## TASK ITEM
Find the line that contains "Infrastructure (193, 2294)", then repeat it and each line after it to the end of the records, exactly.

Records excerpted from a collection:
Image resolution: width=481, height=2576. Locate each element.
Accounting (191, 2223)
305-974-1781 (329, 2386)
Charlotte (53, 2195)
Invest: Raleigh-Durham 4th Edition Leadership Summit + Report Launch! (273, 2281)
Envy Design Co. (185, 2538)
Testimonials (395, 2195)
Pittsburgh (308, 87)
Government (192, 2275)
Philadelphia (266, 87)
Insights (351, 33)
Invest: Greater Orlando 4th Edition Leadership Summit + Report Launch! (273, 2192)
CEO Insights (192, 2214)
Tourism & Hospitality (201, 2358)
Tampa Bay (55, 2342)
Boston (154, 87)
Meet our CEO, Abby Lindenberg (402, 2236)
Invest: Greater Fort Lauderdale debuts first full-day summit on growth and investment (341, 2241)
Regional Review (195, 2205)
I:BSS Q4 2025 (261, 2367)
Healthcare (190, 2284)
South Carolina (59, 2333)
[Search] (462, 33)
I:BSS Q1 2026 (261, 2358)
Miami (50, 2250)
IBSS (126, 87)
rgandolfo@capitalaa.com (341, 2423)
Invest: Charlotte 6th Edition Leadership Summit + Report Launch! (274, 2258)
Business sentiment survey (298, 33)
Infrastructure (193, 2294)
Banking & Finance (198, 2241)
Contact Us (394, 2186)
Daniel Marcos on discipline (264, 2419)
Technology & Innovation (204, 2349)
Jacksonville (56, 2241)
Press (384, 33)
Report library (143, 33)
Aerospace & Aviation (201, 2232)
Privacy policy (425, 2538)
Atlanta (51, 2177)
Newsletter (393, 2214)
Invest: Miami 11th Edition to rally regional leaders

## EXPECTED OUTPUT
Infrastructure (193, 2294)
Banking & Finance (198, 2241)
Contact Us (394, 2186)
Daniel Marcos on discipline (264, 2419)
Technology & Innovation (204, 2349)
Jacksonville (56, 2241)
Press (384, 33)
Report library (143, 33)
Aerospace & Aviation (201, 2232)
Privacy policy (425, 2538)
Atlanta (51, 2177)
Newsletter (393, 2214)
Invest: Miami 11th Edition to rally regional leaders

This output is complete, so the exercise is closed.